To supplement the PN, a new decision tree has been provided – so that practitioners can ask themselves, and then answer, a series of questions to help determine whether they have authority to disclose information, and to determine what information can be produced. We hope that this new decision tree will prove to be helpful to practitioners.
The 2018 practice note reflected that the SRA Code of Conduct does not prohibit charging for the preparation of a Larke v Nugus statement. We agree with that statement. However, it does have the potential to cause conflict and complaints.
The first point to make is that there is no obligation to charge costs. The second point is that there is no current guidance as to who should pay any costs – for example whether the costs should be paid by a client, the person making the request or the estate. This issue remains unresolved.
Another issue which is of fundamental importance is that costs should be reasonable to reflect the amount of work being undertaken. It may be helpful to try to agree the amount of costs in advance. It has come to our knowledge that some will-preparers are on the face of it seeking to charge unreasonable fees for the disclosure of a file.
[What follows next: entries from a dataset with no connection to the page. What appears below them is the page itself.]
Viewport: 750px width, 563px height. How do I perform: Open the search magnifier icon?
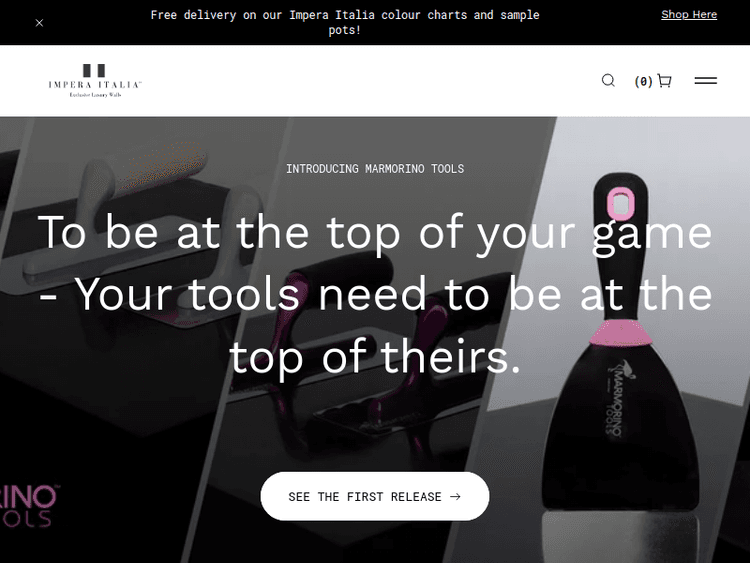608,80
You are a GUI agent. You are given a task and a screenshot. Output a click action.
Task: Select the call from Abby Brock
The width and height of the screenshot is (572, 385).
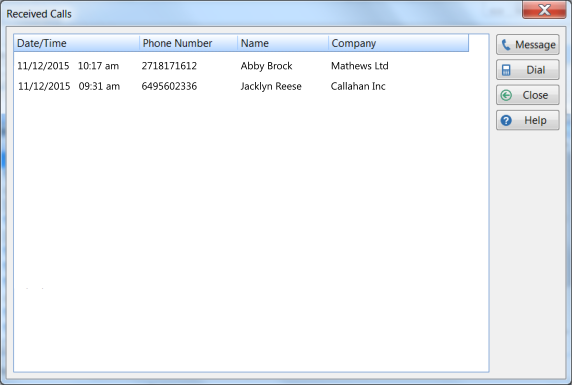point(266,66)
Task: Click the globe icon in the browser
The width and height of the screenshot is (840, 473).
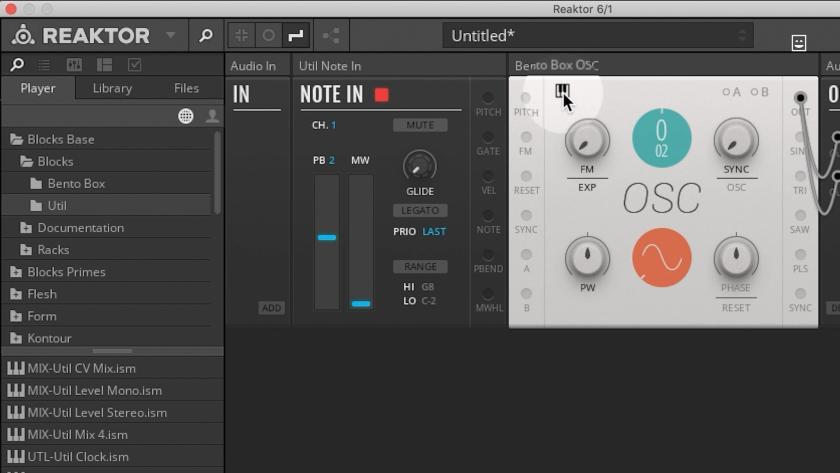Action: pos(186,116)
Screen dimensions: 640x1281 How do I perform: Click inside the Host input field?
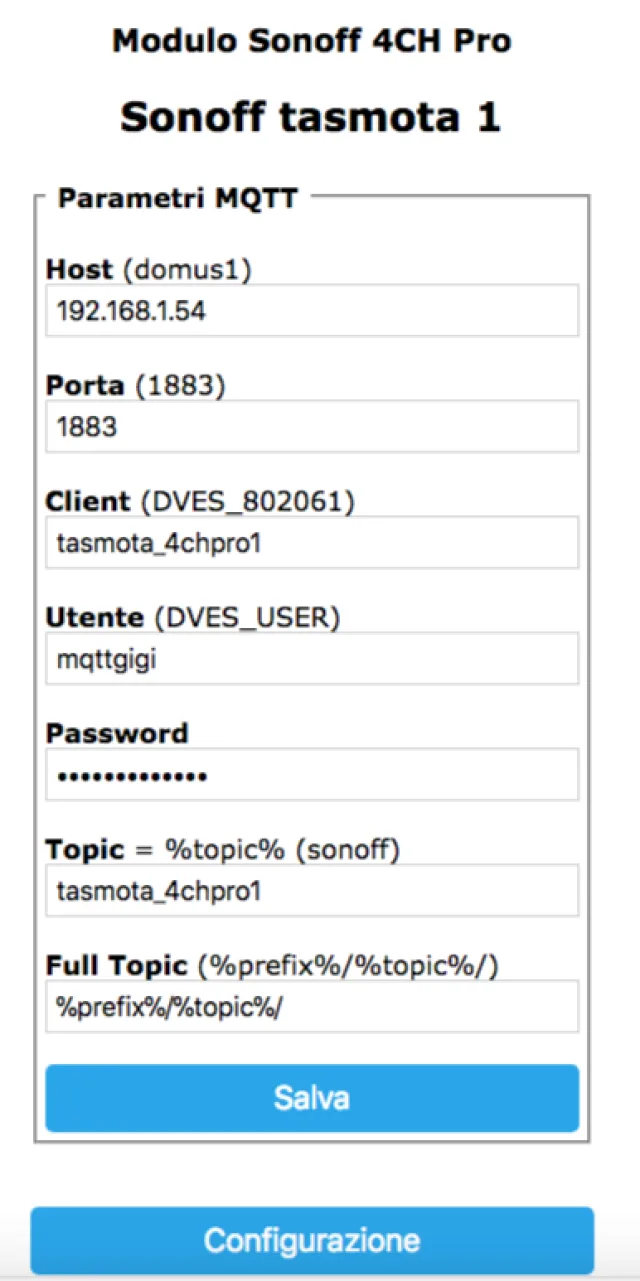[312, 310]
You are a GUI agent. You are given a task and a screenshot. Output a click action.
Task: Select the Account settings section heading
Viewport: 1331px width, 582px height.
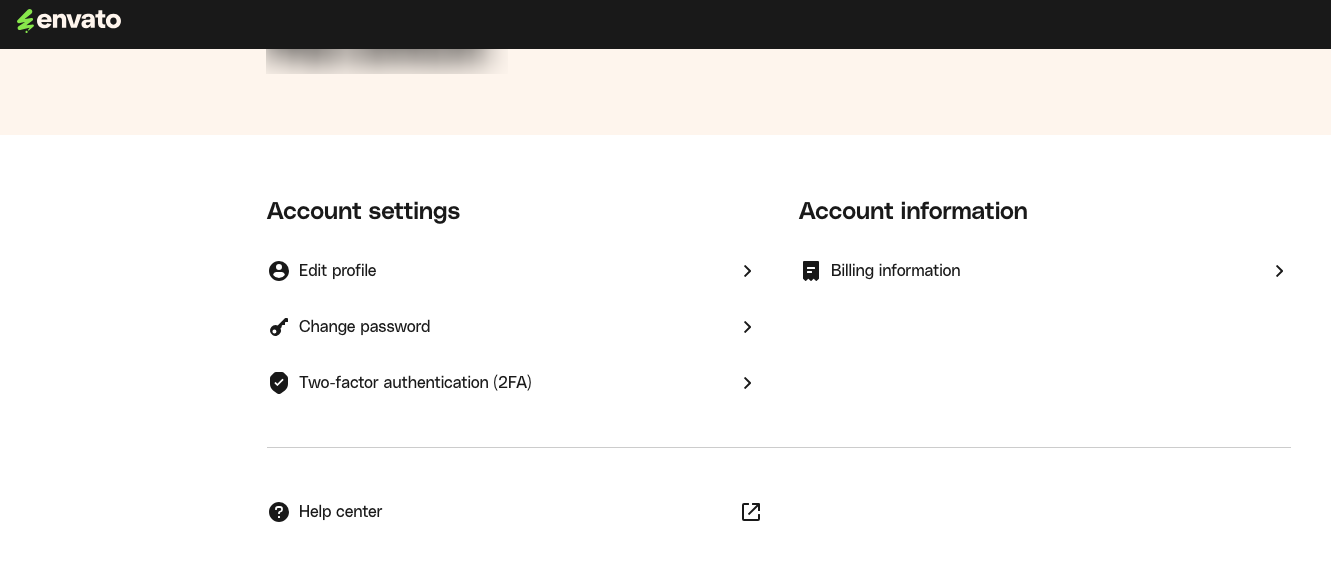click(363, 211)
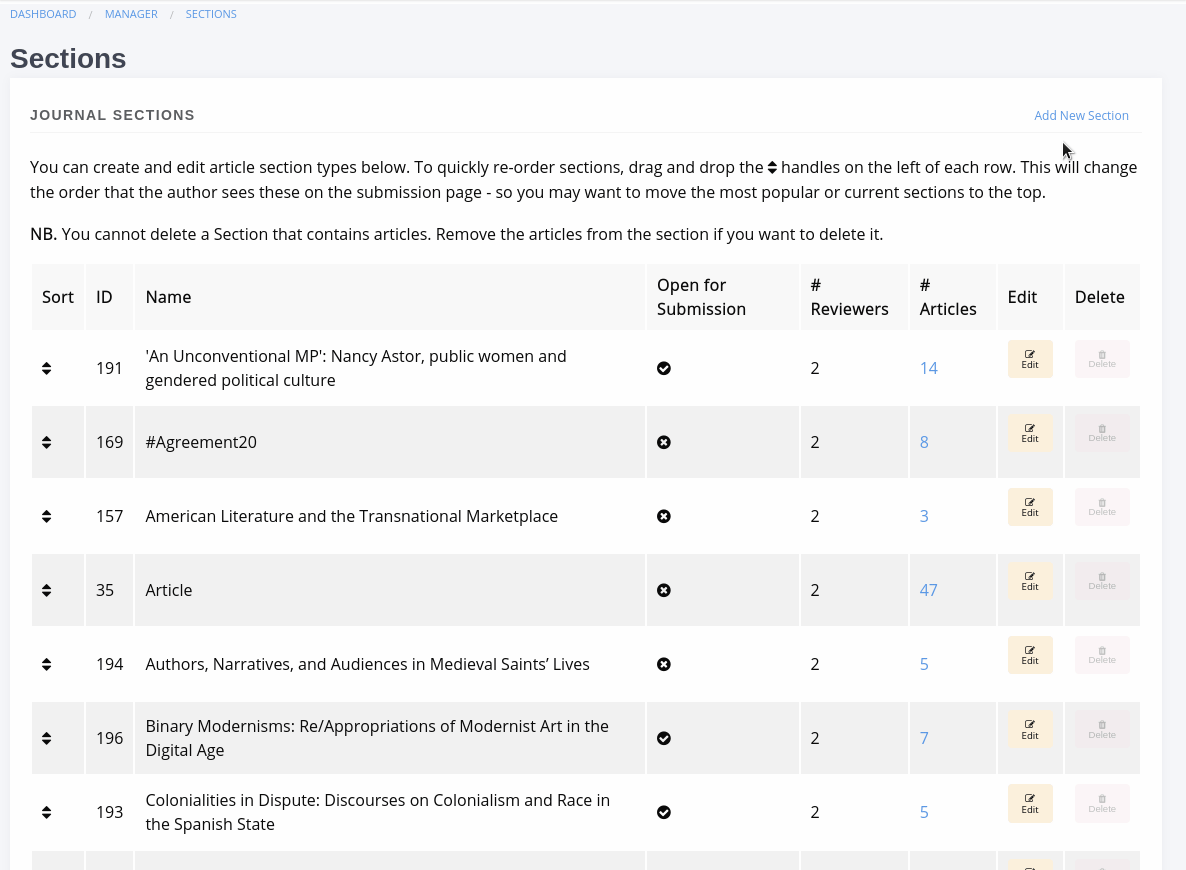Open the 47 articles link for Article section
1186x870 pixels.
click(x=928, y=590)
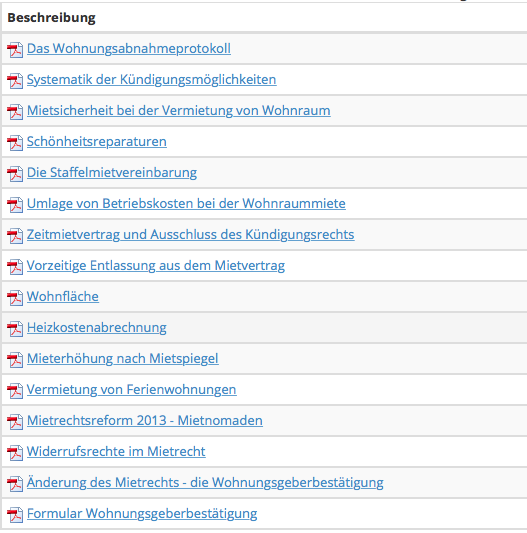Click the PDF icon beside Formular Wohnungsgeberbestätigung
The width and height of the screenshot is (527, 533).
coord(15,514)
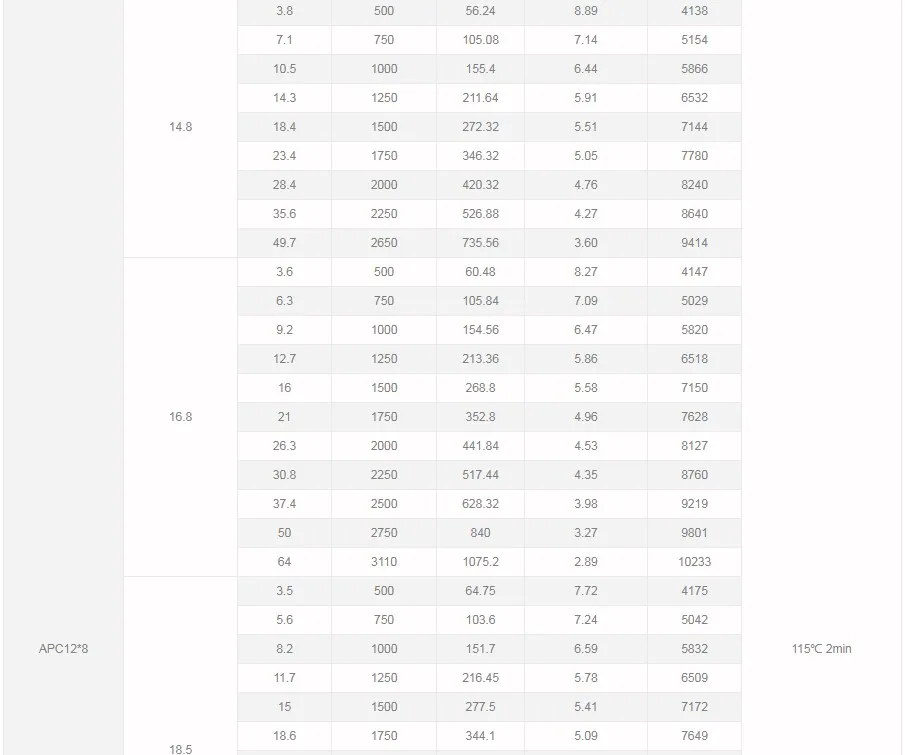The image size is (905, 755).
Task: Click the 7649 RPM value
Action: [x=694, y=736]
For the reasons set out in this article, it is likely that will-preparers will, in future, need to spend more time considering the contents of the file almost on a line-by-line basis prior to disclosure – with time being spent to redact some information.
This process is likely, unfortunately, to increase the amount of work – and hence costs – required to be undertaken before a file is copied and disclosed. It will obviously be sensible practice for the will-preparer to keep a copy of the file as disclosed so it can be clear what information (if any) has been redacted.
There is no doubt that the ACTAPS precedent is the most widely used version of a Larke v Nugus request. It is however worthwhile repeating that the ACTAPS precedent does not particularise a serious dispute – it does not need to particularise a serious dispute because the ACTAPS precedent is designed to have been signed both by a disappointed beneficiary and by executors. In practice, the ACTAPS precedent tends to be adapted so it is only sent by a disappointed beneficiary without reference to executors. It is undoubtedly the view of these authors that if a letter is adapted in this way, then the nature of a serious dispute should be particularised. This aspect is frequently missing from the Larke v Nugus letters that we come across in practice.
It is not the objective of the Wills & Equity Committee or the authors to seek to change the law – only a court can do that. We do however reflect that there is not a uniform view on the whole process amongst stakeholders. Some stakeholders, for example, hold the view that a Larke v Nugus request only applies where the will-preparer is also the executor – this is, of course, the situation that arose in Larke v Nugus. There is likely to be a wide range of opinions about the detail that is required to be particularised to evidence a serious dispute (does it, for example, require the sending of a formal letter of claim?). There is also likely to be a range of opinion with regard to the extent of information that may be redacted from a solicitor’s file and the charges that it is permissible to make for considering a file in detail before it is copied. We look forward to clarification from the courts in due course.